The potential of Earth Observation (EO) data is, in many areas, yet to be leveraged. One barrier to achieving this may lie within the associated costs since, although the rich data acquired by the Copernicus Sentinels is made available for free, certain applications require resolution and/or revisit times Copernicus does not offer. This gap is addressed by private EO constellations, however at quite a price, reflective of the actual costs incurred with satellite development, construction, launch, and operation.

The “NewSpace” generation of commercial EO providers typically rely on cost-efficient smallsats. Development time is shorter, some components are available off-the-shelf making them cheaper, and their reduced weight makes it possible for them to be launched as piggyback payload – multiple satellites can be onboarded together, and flight costs can be shared. Planet have launched their SkySats aboard the SpaceX Falcon 9, and so did SatRevolution with their SOWA mission and Hawkeye 360 with their RF sensing satellites. Similarly, Satellogic is planning to launch their 2022 constellation aboard the same type of rocket. Instead of hiring a rocket for one’s purposes, ridesharing can significantly reduce the costs per kilogram of payload. From its inception, the Falcon series was developed with the aim of reducing the cost of launching low-orbit satellites (such as SpaceX’ own Starlink constellation). By design, the launchers are meant to rely on reusable components and carry multiple payloads.
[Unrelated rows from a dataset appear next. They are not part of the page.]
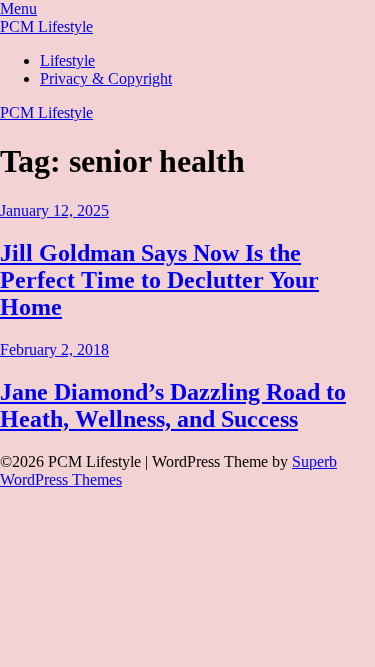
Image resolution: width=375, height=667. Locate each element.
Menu (18, 8)
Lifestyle (67, 60)
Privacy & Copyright (106, 78)
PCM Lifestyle (46, 26)
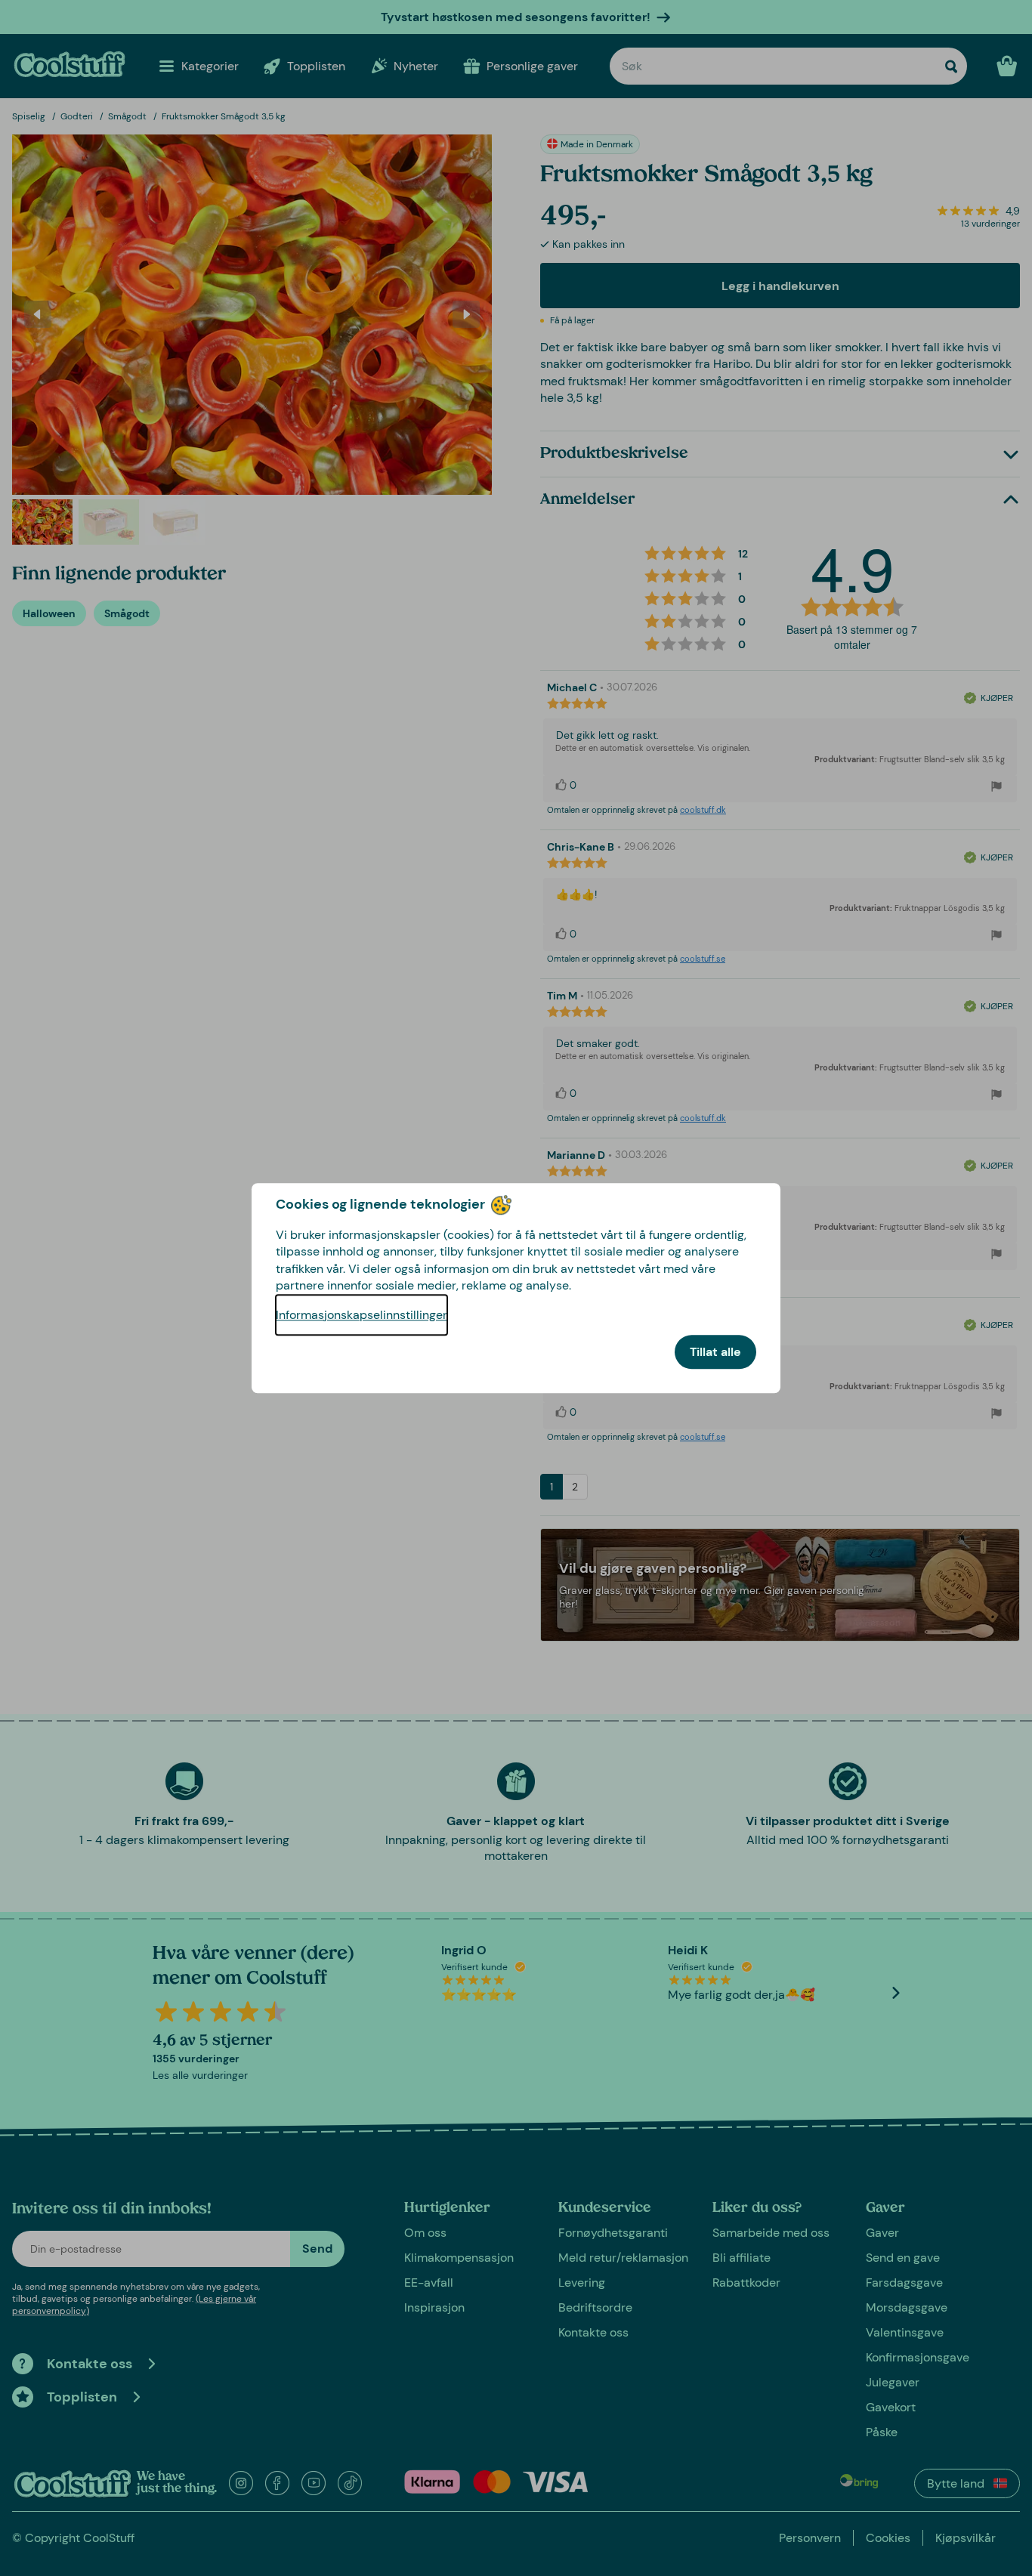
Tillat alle (715, 1352)
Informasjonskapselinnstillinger (361, 1315)
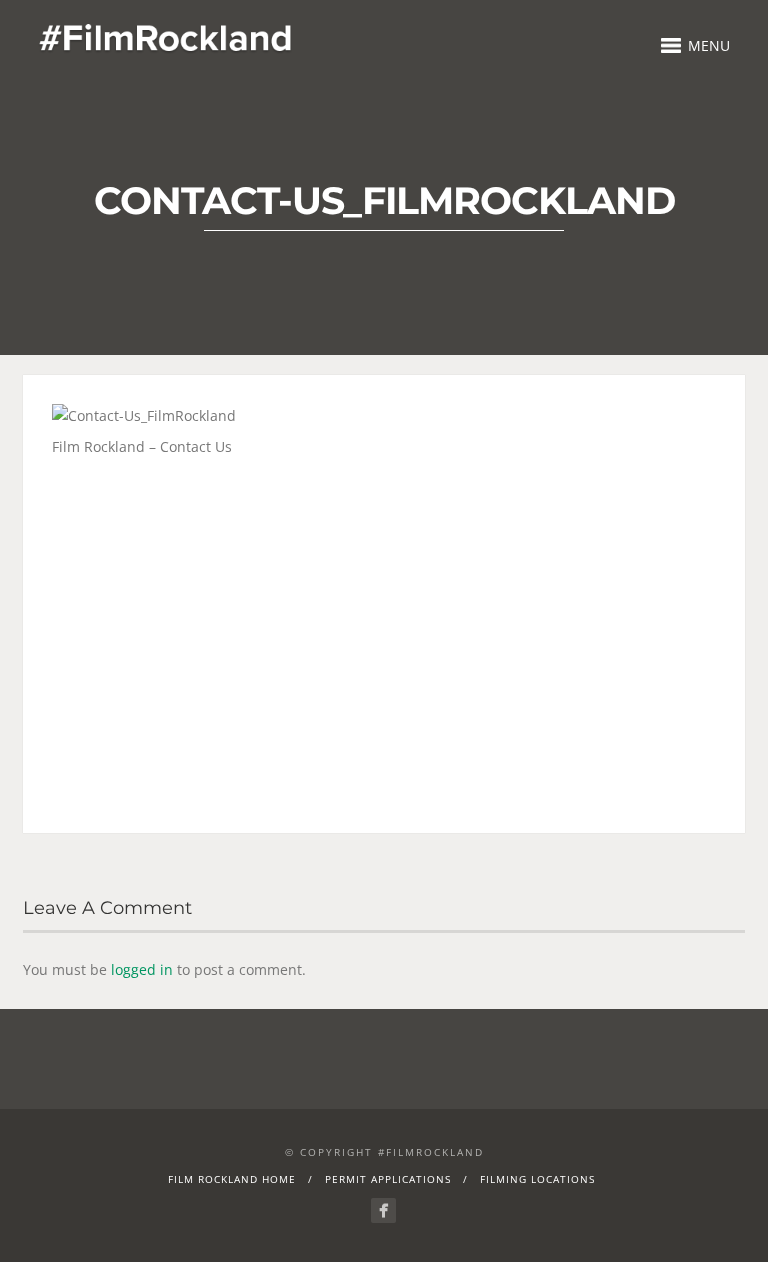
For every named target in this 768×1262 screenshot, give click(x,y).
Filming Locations (537, 1179)
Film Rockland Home (232, 1179)
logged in (142, 969)
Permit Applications (388, 1179)
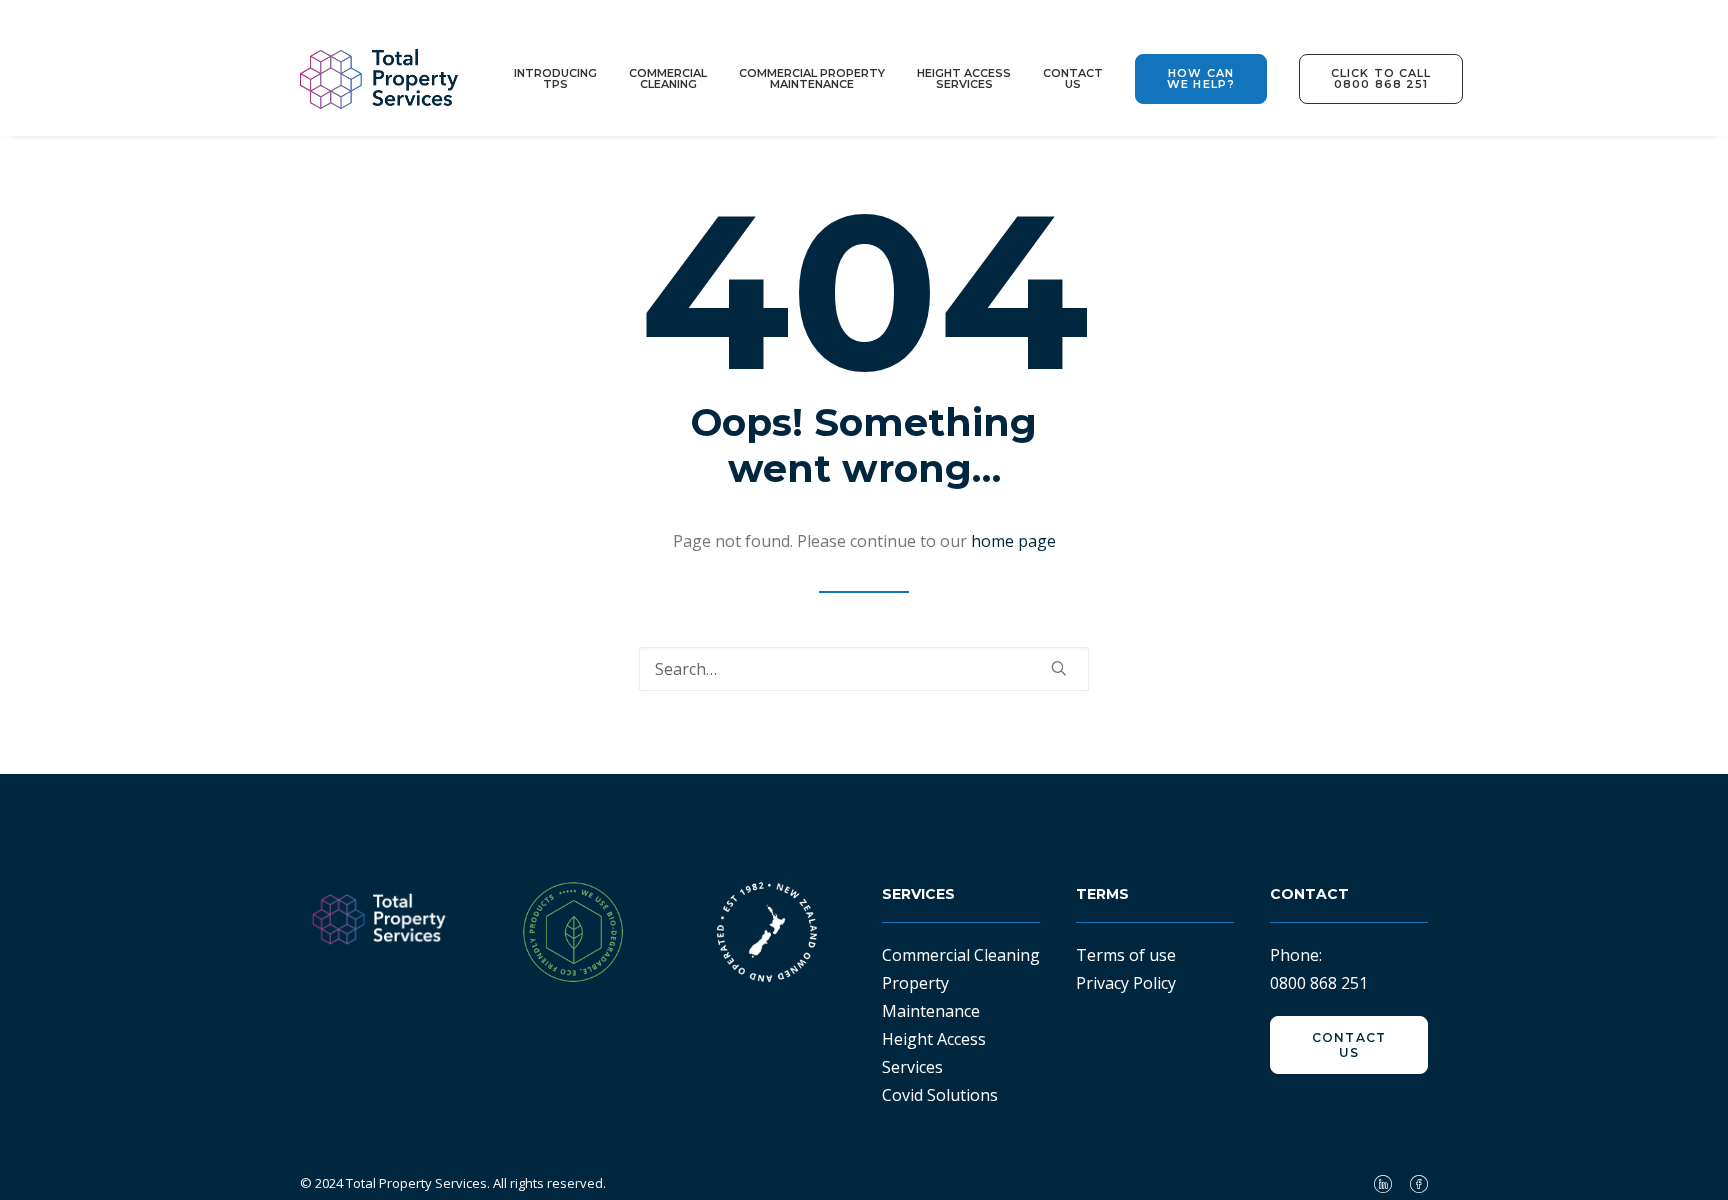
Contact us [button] (1351, 1045)
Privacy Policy (1126, 983)
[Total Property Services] (379, 79)
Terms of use (1126, 955)
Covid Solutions (940, 1095)
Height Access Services (964, 78)
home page (1013, 541)
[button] (1201, 79)
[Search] (864, 669)
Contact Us (1073, 78)
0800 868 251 (1319, 983)
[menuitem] (562, 79)
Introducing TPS (555, 78)
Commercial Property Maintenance (812, 78)
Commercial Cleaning (668, 78)
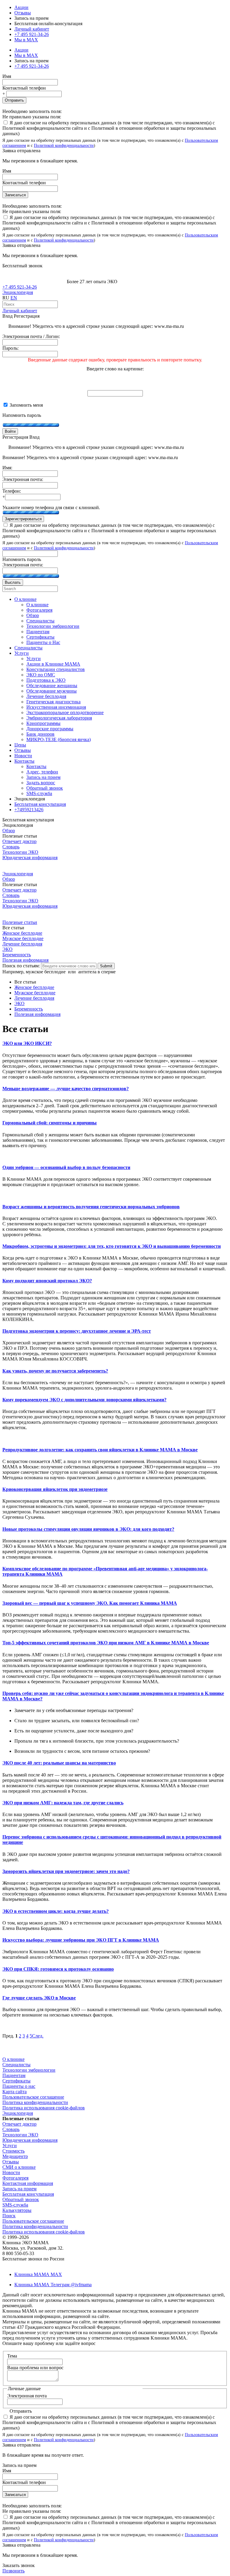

In fact, SpaceX advertises its smallsat ridesharing programme offering options for booking flights into different orbits almost as if booking one’s all-inclusive trip to a holiday destination of choice.

Still, SpaceX is not the only available taxi ride out there. As reliable satellite internet requires large low orbit constellations and commercial EO operators seek to increase their number of satellites to ensure the desired revisit times, more stakeholders are taking an interest. Operational lifespan is yet another contributing factor – whilst geosynchronous orbit satellites have an average lifespan of about fifteen years, private EO constellations are mostly placed into lower orbit which reduces their life expectancy requiring more frequent replacement. Hence, in direct response to SpaceX offering ridesharing capabilities for low-cost access to space, Lockheed Martin joined forces with Boeing to create the United Launch Alliance. Also, Starlink’s could-be competitor, OneWeb, has recently launched 36 satellites aboard a Soyuz rocket. Further competition comes from dedicated smallsat launchers whose costs are significantly lower than those charged by the larger rocket operators such as Falcon 9. Yet, being able to lift more payload, Falcon 9 is often more cost-effective. Rocket Labs’ Electron rockets, for example, can launch 300 kilograms at about USD 7 million per launch (they have previously deployed satellites for e.g., Capella Space and Spire). Virgin Orbit’s LauncherOne can carry ca. 450 kilograms at USD 12 million per launch. Whereas Astra is attempting to launch ca. 200 kilograms at a cost of USD 1 million which would be the current asking price per kilogram of SpaceX’ Falcon 9.

The general trend is to lower launch costs with NASA aiming at “tens of dollars per pound” by 2040. New Space is seeing increased competition and, provided that the market forces work, as expected, private EO constellations will most definitely benefit. Regular renewal guarantees that satellites are carrying the latest technology and therefore deliver high-quality data. Lower launch costs overall reduce the cost of satellites potentially leading to more and better data availability at competitive prices. This, in turn, may decrease the cost of higher-resolution data and associated services making them affordable to wider audiences thus contributing to expanding the pool of EO users. And this is something we should definitely keep an eye on!